Transcribe the records below from the line containing "Where should I" down to the line containing "coord(118,680)", both lines included. Leave the pictures out of your copy.

▶ _INFORMATION PROVIDED_:
****************************************

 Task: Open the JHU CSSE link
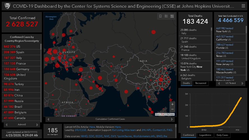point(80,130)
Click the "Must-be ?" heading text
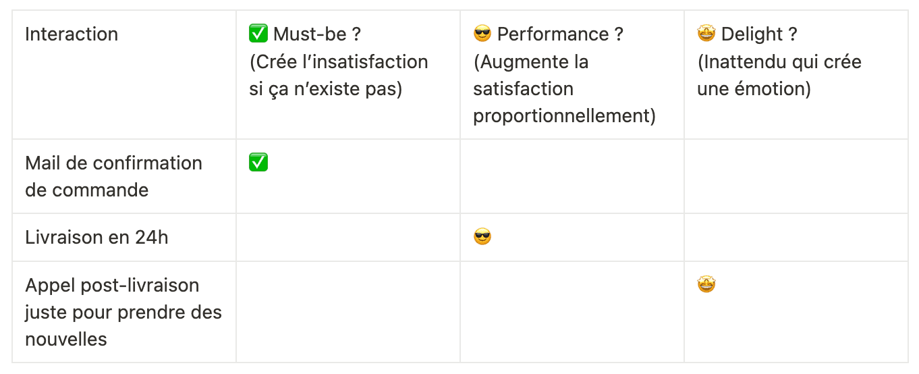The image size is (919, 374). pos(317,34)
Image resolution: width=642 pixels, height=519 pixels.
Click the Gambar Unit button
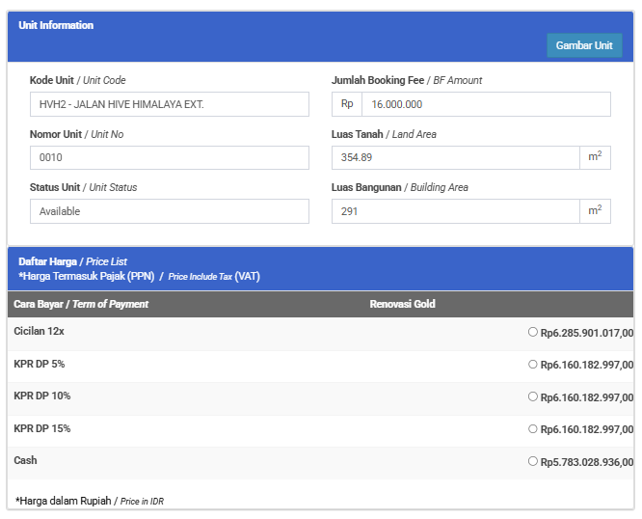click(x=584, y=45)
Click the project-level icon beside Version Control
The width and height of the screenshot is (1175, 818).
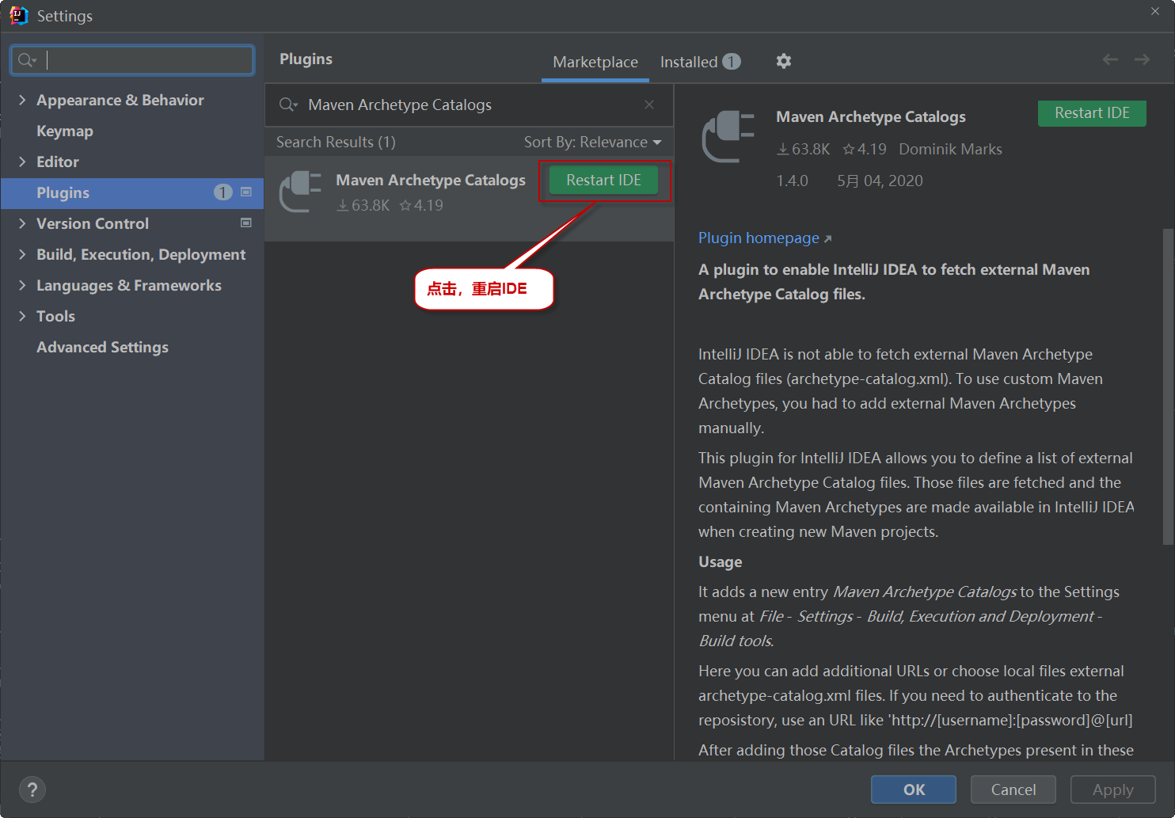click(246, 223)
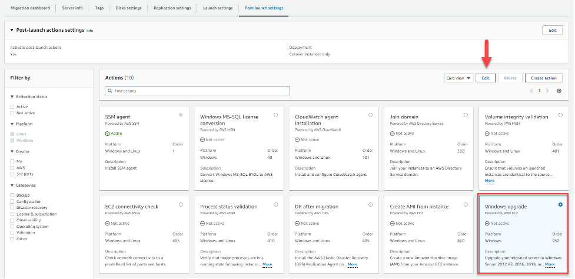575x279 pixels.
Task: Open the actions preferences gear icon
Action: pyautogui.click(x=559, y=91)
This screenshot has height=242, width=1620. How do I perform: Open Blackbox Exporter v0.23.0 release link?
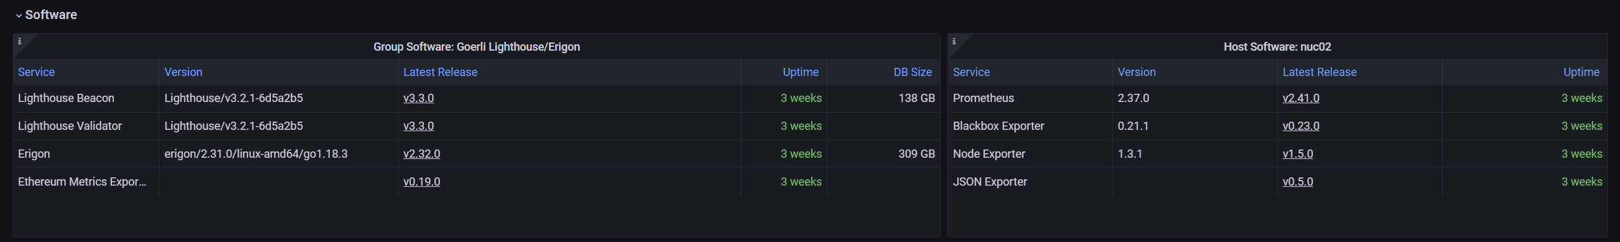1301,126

****************************************

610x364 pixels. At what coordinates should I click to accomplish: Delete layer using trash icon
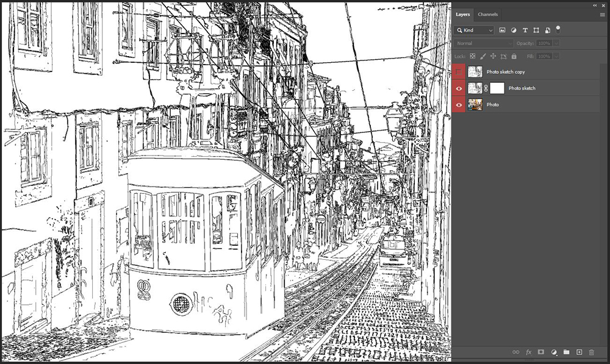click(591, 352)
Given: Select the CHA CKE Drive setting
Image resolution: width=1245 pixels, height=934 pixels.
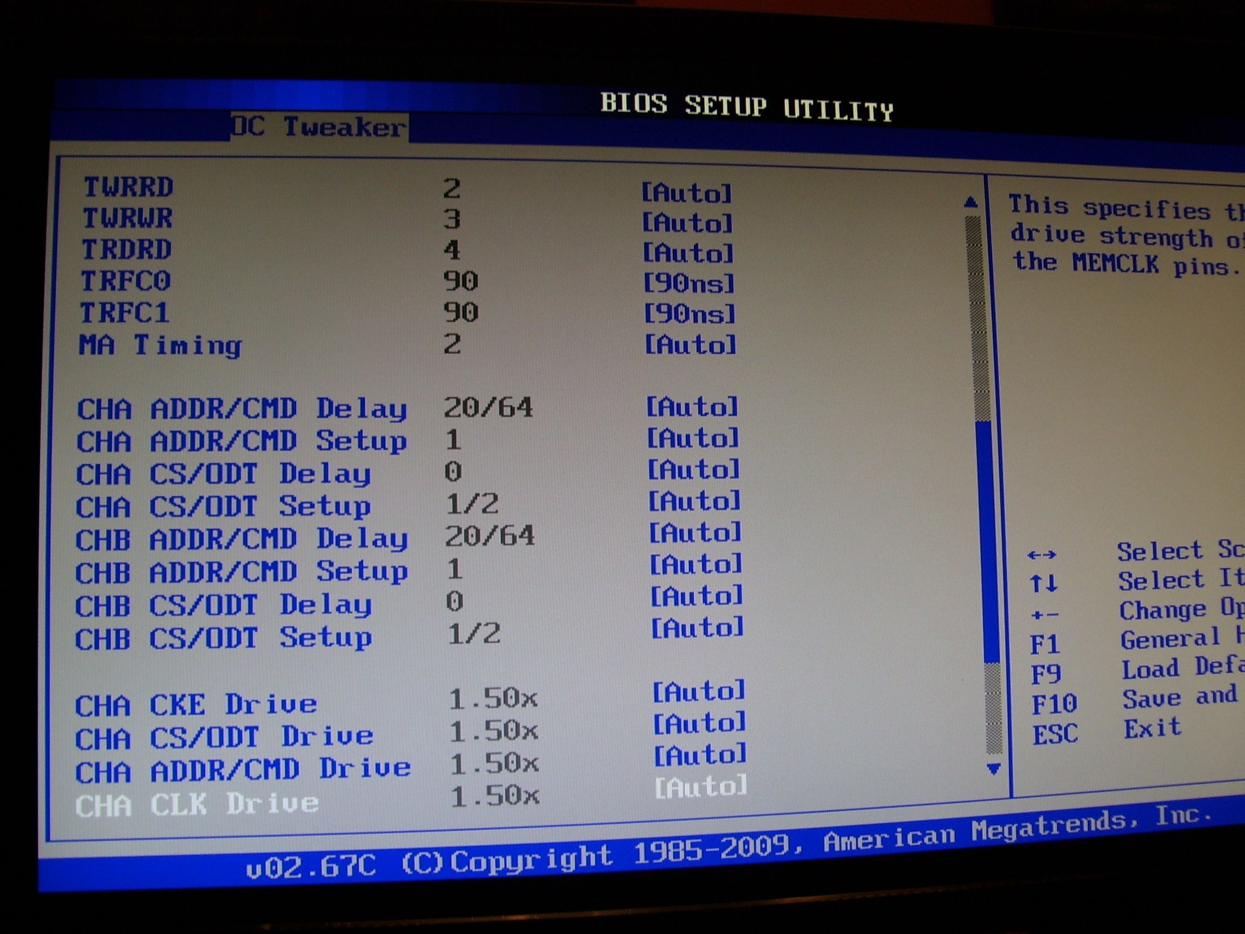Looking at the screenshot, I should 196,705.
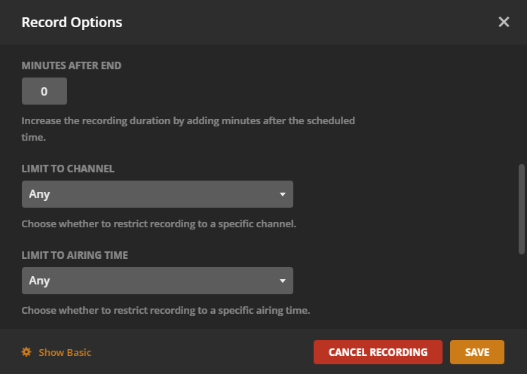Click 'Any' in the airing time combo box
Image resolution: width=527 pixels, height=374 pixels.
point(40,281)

****************************************

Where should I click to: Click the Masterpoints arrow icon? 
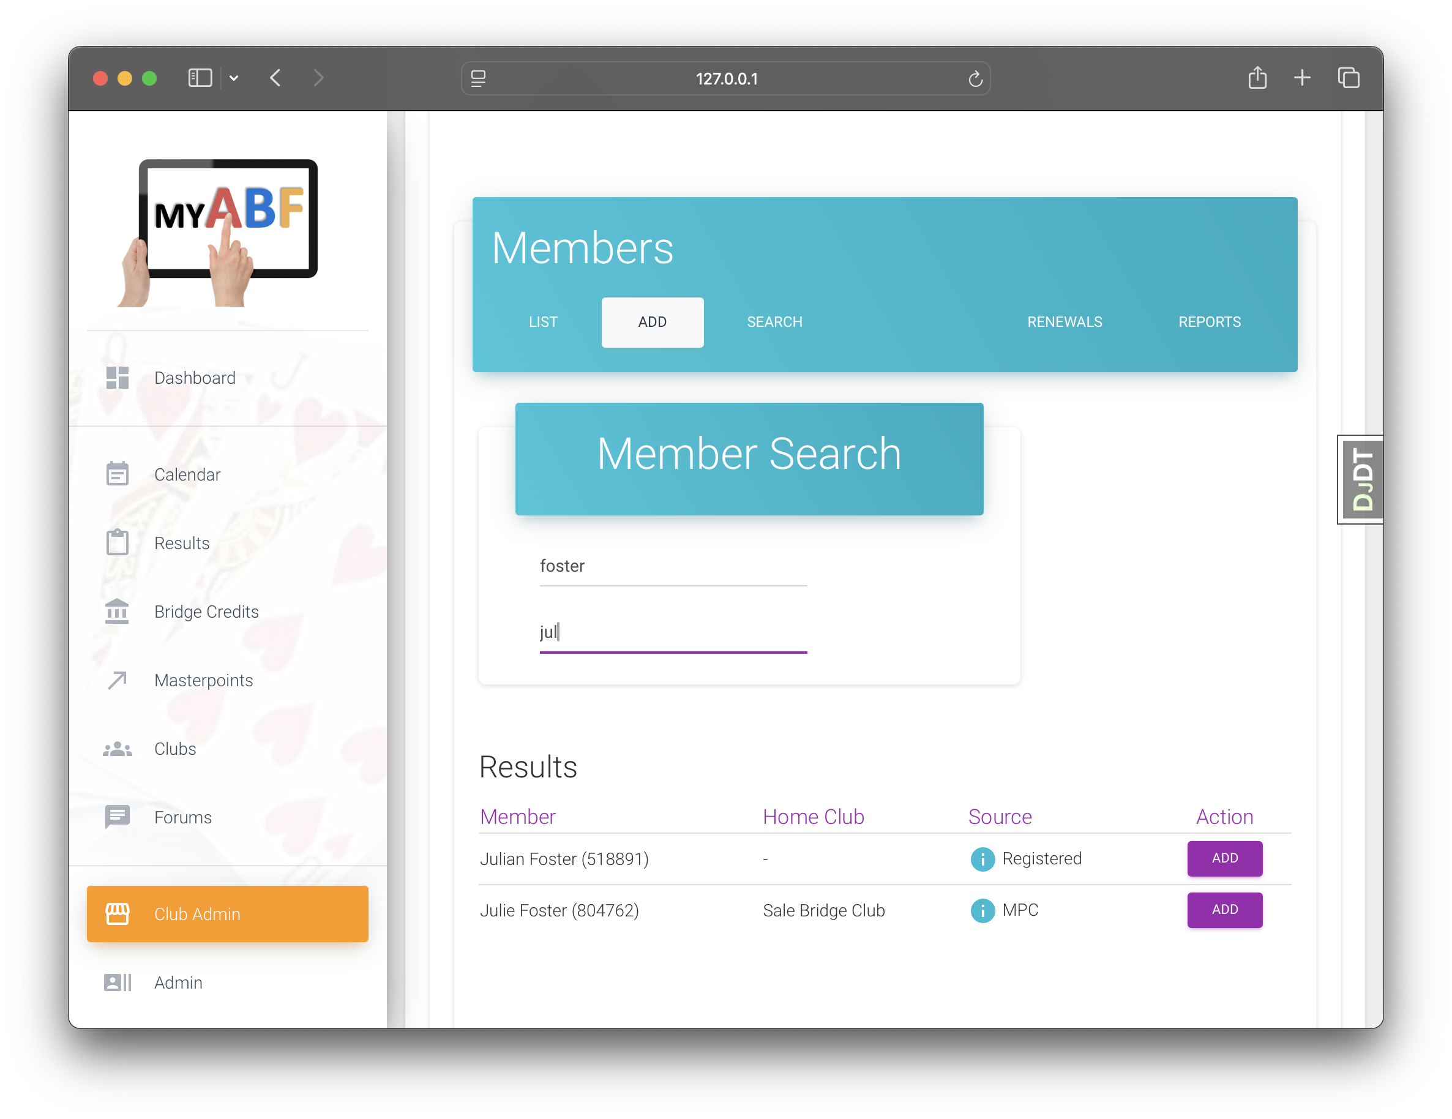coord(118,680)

****************************************

▶ _FINAL RESULT_:
Where should I click to: Click the Masterpoints arrow icon? 
coord(118,680)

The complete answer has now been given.